Their pilot, Thil’Nir who had also greeted Pheo’Nix as a friend pointed to an area on the roof where volcanic ash that had fallen on the south of the UK wasn’t so thick. “I’m going to take us in there and set the ship down.”
“Thank you Thil’Nir. Comms, do you have a report?”
“Yes Sir. Commander Tarc’On has arrived on the C.S.F. Gold Flyer. He is dispatching shuttles to accompany ours in the nuclear clear up process. He reports that the C.S.F. Equality is an hour or so behind.”
“We’re they not scheduled to arrive together?”
“Yes Sir, it seems the Commander wanted to attempt a new effect.”
“Good for him. What about the Earthling Space Explorers?”
“Sir, Operations reports they are safely aboard the ship. They are being treated in med ops for dehydration and oxygen starvation. They will be kept unconscious until further orders arrive.”
“Thank you.” Gan’Yamir said as the shuttle touched down. “Thil’Nir, you’re with us.”
Nehpets, Pheo’Nix, Gan’Yamir and Thil’Nir left the ship and headed across to a roof access door that looked like it had regular use.
“You said this is the base of your planets secret services?” Gan’Yamir asked.
“Yes, sort of. Just this country really, but they were highly reputed for their information gathering.”
“Then perhaps we should knock, just to be safe.” He said, gesturing to the relatively fresh foot prints in the ash.”
Nehpets took a few steps forwards and knocked loudly on the door. It was the loudest sound he had heard in a long time and almost made him jump at the reverberating boom. They waited for nearly a full minute before the door opened and several men and women with MP5s and police uniforms rushed out and surrounded the group whilst shouting for them to get on the ground.

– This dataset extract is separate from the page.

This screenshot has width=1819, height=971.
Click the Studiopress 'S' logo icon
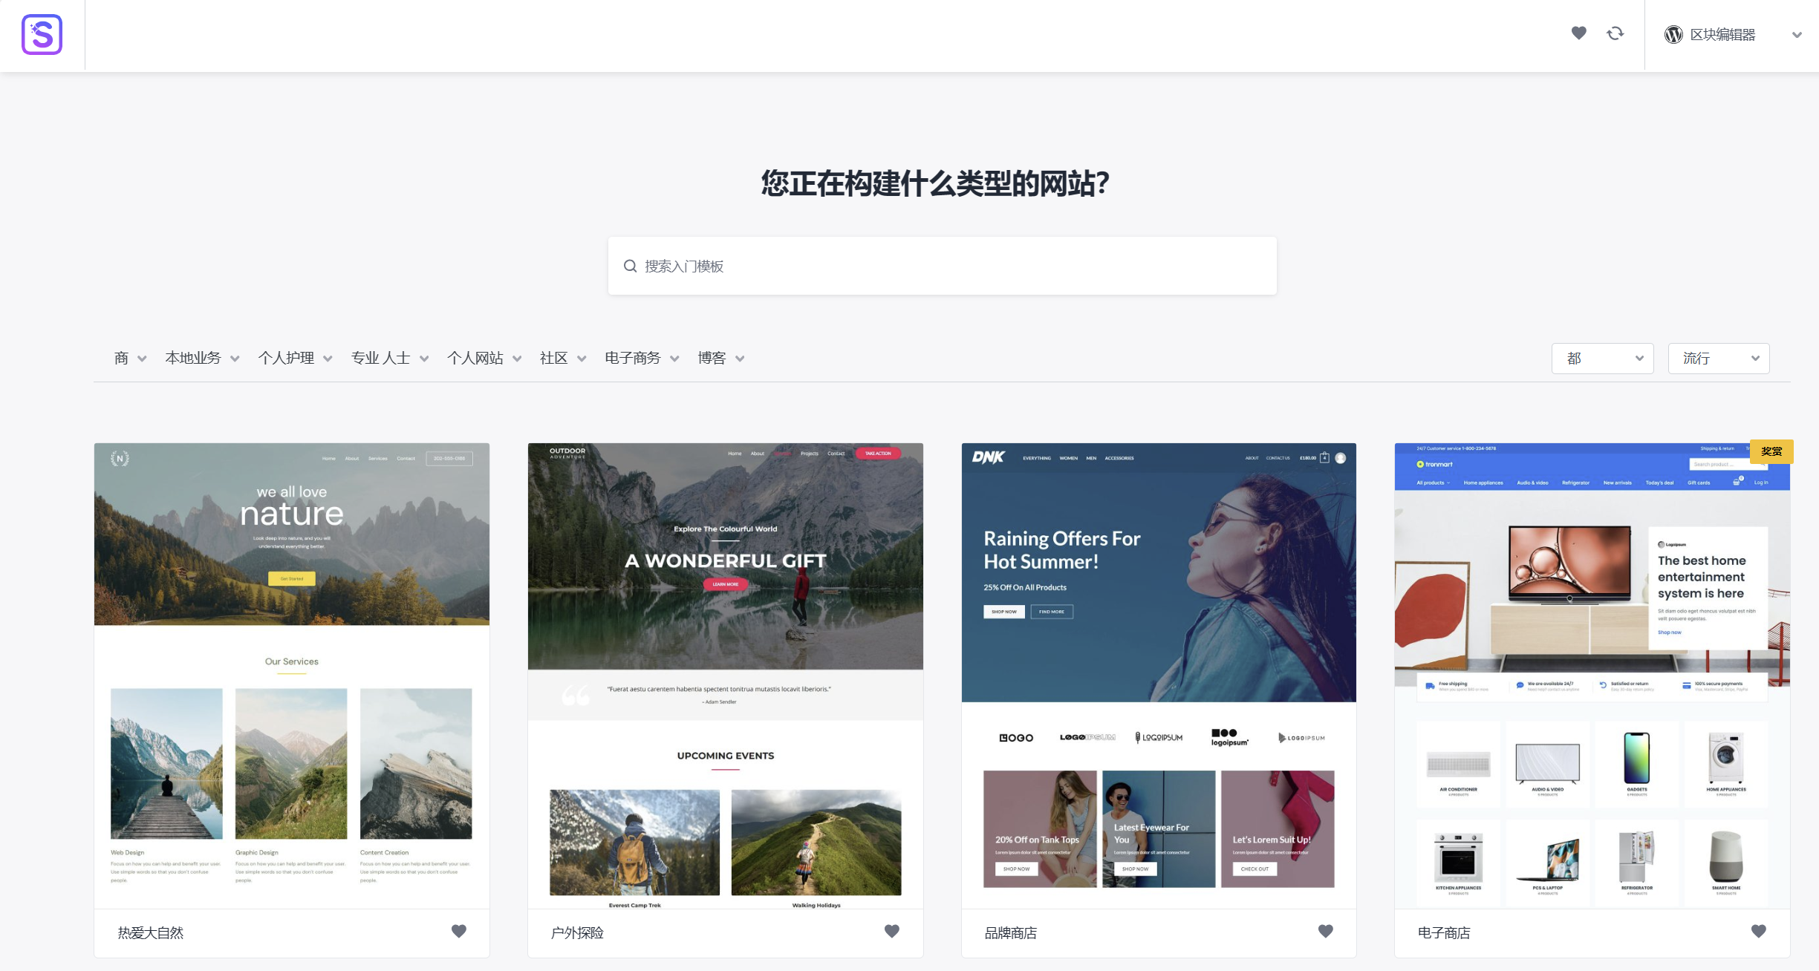tap(42, 35)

“It’s ok, I won’t let them fire.” Pheo’Nix somehow said into Nehpets head.
Nehpets was glad for that knowledge and trusted Pheo’Nix well enough to believe him. The shocked expression that had emerged on his face disappeared and he lowered his arms which he had flung up in panic.
“Gentlemen, Ladies let’s all be calm, we are not here to fight. And as you can see, I’m with people that ain’t from around here. Is there a leader we can talk to?”
One of the female officers took a step forwards. “You a Brit?” She asked.
“I am, from West Wales.”
“You don’t sound Welsh.”
“Didn’t move there till I was eighteen, but home is where the heart is, and my heart is there.”
“I’m a Cardiff lass originally, prove it, say something Welsh.”
Nehpets resisted the urge to say ‘Who’s coat is that Jacket’ though it might have worked. Despite his efforts languages had never come easy to him and though he’d lived there for more than half of his life he still struggled with Welsh. Still, he knew some basics, yet somehow only managed; “Dwi’n hoffi coffi?”
“Yes I like coffee. Are these three aliens?” She said coolly as if aliens were just another day in the office of the great post-apocalyptic era.
“You’d best come and meet the Chief. Follow me, one false move and you’ll regret your visit.” She said. Nehpets believed her.
Nehpets and the three aliens were guided into the building and through several corridors and up several flights of stairs. Nehpets was in awe of the magnificent building, even with the minor damage and lack of interior cleaning the place was smart. They eventually arrived at a large office door and the female officer that had talked to them gave the door a knock.
“Enter!” A man’s voice from behind the door barked.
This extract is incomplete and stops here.